§ Text section
--- START ---

Satu Hassi, Kansanedustaja

 In this job it helps that you've admired Pippi Longstocking when little.






Twenty butter tubs in a bag of crisps

 

"Guess how much fat there is - as normal butter tubs - in a 250 g bag of crisps?" I asked a friend of mine. "I have no idea" she replied. "Just have a wild guess" I urged her. "Well, I'll say three then", she finally replied. "A bit more than ten", I said.


Small sized text on the side of the crisp bag tells that 100 g of the product includes 33 g of fat. In plain english this means that one third of the product is fat. Total amount of fat is therefore 82,5 g. A normal butter tub weighs 10 g and 80 % of butter is fat, so a butter tub includes 8 g of fat. A bag of crisps includes fat equivalent to ten butter tubs

 


Let's imagine Alice and Anna having a quick snack. Alice takes a roll and spreads a whole butter tub on both halves. Anna looks at Alice suspiciously thinking that she is really putting a lot of fat on her roll - and opens a bag of crisps for herself. But her bag includes more than ten 10 g butter tubs.

 

2 dl flavored yoghurt includes 24 g of sugar. A sugarcube weighs 3,1 g. In a cup of yoghurt there's eight sugarcubes.

3,3 dl energy drink can includes 65 g of sugar. This is equivalent to 21 sugarcubes.

Let's again think about Alice and Anna. Alice buys coffee to have with her roll and puts four sugarcubes in her cup. Anna looks at her "excessive" use of sugar slowly and shakes her head. She buys herself instead a can of energy drink and a cup of flavored yoghurt. These, however, include altogether almost 30 sugarcubes.

Unfortunately on the packages of chocolate bars or ice creams you cannot find information about the amount of sugar in the product. On the package you can only find a list of the ingedients, not the amounts.

--- END ---

§ Dataset entries
--- START ---

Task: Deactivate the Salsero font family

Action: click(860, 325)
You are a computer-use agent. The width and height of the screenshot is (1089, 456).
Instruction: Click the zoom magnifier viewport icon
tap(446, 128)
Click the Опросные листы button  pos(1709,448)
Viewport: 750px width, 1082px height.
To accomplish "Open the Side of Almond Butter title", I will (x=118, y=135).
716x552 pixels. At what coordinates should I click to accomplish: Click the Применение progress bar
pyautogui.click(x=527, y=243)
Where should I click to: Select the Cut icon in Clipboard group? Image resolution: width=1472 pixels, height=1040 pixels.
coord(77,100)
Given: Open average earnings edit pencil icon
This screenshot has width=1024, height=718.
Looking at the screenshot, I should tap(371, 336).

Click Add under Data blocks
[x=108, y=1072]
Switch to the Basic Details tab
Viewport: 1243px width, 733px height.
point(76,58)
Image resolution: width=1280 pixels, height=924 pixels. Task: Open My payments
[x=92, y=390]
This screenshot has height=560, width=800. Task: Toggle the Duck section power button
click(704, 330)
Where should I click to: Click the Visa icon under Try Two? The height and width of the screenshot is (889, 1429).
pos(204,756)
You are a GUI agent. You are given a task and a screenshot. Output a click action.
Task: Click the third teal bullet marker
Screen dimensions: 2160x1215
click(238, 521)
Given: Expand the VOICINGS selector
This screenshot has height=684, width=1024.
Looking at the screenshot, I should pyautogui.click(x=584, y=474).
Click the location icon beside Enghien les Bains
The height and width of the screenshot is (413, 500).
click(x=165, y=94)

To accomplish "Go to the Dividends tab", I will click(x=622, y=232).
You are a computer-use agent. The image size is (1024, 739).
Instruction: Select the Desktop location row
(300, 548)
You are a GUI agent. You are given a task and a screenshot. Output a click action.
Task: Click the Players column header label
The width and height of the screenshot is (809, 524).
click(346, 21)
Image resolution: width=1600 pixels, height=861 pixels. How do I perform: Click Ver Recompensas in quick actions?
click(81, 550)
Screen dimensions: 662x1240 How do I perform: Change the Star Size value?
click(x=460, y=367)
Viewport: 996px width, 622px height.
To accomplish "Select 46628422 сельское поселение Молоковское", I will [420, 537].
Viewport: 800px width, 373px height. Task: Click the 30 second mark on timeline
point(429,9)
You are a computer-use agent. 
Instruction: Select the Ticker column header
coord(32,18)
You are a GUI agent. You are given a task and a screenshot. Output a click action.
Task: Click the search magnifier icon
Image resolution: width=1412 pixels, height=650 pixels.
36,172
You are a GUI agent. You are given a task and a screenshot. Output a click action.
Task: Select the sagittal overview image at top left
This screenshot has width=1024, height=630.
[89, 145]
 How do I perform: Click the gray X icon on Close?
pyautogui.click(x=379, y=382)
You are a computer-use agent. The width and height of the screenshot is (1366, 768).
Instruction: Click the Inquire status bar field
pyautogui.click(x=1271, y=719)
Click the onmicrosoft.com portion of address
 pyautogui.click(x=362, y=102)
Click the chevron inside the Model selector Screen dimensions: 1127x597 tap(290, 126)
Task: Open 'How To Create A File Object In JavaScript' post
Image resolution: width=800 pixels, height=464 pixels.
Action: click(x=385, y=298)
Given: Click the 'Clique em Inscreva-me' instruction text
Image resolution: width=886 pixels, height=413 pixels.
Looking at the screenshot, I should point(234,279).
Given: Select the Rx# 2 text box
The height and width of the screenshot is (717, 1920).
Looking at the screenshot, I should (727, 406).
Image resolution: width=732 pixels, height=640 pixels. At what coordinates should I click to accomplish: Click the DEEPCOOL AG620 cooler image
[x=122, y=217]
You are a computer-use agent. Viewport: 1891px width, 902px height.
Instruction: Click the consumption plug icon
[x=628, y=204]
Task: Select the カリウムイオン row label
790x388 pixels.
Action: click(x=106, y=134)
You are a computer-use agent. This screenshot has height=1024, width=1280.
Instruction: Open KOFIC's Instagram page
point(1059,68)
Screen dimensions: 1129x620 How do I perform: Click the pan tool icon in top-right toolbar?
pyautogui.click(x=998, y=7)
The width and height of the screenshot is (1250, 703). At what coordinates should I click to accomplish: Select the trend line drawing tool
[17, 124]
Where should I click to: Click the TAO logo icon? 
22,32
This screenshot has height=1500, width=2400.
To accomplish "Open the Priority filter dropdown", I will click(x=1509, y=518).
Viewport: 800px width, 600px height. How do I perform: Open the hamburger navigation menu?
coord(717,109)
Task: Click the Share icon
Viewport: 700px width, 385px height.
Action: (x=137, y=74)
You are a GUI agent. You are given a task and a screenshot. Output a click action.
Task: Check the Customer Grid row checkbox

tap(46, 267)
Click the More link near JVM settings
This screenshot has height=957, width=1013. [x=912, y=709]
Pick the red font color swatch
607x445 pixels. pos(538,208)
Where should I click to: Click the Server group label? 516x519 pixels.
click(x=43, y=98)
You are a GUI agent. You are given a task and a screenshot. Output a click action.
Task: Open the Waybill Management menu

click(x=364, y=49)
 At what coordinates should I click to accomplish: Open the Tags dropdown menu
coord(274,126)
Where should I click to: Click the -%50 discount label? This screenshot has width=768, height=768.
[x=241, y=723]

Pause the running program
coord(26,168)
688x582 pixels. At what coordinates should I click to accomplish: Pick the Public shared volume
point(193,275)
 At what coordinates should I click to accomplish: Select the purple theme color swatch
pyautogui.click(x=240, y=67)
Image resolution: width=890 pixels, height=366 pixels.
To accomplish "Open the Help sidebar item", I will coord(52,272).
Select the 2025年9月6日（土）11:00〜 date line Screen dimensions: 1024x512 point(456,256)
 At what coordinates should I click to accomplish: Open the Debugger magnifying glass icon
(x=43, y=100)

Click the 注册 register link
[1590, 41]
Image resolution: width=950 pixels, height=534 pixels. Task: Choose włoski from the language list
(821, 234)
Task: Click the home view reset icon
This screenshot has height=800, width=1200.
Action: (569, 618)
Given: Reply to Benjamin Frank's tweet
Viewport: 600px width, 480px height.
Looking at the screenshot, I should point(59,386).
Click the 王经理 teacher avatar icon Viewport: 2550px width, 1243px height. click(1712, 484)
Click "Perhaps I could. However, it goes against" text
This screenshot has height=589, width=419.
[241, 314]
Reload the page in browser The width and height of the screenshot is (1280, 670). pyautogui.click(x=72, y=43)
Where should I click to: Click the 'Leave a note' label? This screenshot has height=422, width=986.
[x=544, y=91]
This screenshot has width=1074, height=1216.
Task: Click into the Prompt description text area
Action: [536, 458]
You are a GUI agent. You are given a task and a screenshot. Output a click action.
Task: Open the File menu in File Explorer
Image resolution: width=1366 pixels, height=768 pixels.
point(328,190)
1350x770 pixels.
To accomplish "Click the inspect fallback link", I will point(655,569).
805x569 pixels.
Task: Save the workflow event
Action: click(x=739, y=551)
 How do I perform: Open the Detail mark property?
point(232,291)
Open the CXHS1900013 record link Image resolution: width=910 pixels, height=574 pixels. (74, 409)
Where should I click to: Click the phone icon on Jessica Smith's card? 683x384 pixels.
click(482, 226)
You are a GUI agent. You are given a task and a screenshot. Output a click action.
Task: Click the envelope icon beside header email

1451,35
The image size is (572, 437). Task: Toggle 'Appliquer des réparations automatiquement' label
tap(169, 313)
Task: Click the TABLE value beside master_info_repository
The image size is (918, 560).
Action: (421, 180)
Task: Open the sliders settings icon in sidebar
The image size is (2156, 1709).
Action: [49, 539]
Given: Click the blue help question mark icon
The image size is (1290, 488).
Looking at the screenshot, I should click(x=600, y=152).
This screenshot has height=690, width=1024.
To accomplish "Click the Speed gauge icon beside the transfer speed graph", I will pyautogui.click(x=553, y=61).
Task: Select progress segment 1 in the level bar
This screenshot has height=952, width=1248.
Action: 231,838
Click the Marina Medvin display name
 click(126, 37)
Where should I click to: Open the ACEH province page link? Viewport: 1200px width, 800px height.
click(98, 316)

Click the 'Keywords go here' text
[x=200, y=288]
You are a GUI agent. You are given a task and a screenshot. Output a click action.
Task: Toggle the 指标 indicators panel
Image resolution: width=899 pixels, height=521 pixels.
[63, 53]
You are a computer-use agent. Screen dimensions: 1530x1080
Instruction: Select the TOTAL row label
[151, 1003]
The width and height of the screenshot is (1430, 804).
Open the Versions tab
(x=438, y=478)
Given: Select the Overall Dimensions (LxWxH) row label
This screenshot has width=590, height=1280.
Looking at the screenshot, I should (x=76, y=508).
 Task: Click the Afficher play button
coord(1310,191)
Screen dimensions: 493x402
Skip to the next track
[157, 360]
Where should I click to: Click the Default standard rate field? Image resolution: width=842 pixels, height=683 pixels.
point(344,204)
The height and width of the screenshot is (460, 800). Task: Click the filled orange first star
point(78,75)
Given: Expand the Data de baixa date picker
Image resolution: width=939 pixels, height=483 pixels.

--- END ---

§ Problem 1
Name every item Anna has in the two Alice and Anna scenes of the post about fat and sugar in snacks.
§ Problem 2
Rewrite part of the post about fat and sugar in snacks, swapping "quick snack" for "light lunch". Begin at the words "Let's imagine Alice" and stop after "g butter tubs.".
§ Problem 3
Write the next few sentences of the post about fat and sugar in snacks, picking up after its last line.

§ Expected output 1
- A bag of crisps
- A can of energy drink
- A cup of flavored yoghurt

§ Expected output 2
Let's imagine Alice and Anna having a light lunch. Alice takes a roll and spreads a whole butter tub on both halves. Anna looks at Alice suspiciously thinking that she is really putting a lot of fat on her roll - and opens a bag of crisps for herself. But her bag includes more than ten 10 g butter tubs.

§ Expected output 3
 

 

World Health Organisation WHO has given warnings about obesity becoming a serious health problem in all developed countries and among the rich in developing countries. Obesity increases the risk of many diseases, such as heart diseases and and cancers. Obesity epidemy has also speeded the explosive increase of type II diabetes or the so-called adult onset diabetes.

British New Scientist wrote in its editorial awhile ago that obesity starts to be in the league as smoking as a health hazard. It raised a question if there is any sense in putting 10 spoons of sugar in a can of soda.

Sugar is hidden in also such products that you would not think of, such as sausages and other meat products. In UK the government is planning to impose an extra tax and warnings on junk food.

- All packaged food, also candies, should have clear and illustrative symbols that indicate how much fat, sugar or salt the product includes. For example we could use symbols of butter tubs and sugarcubes. If we did so, a 1,5 liter Coca Cola bottle would have pictures of 50 sugarcubes, says Hassi.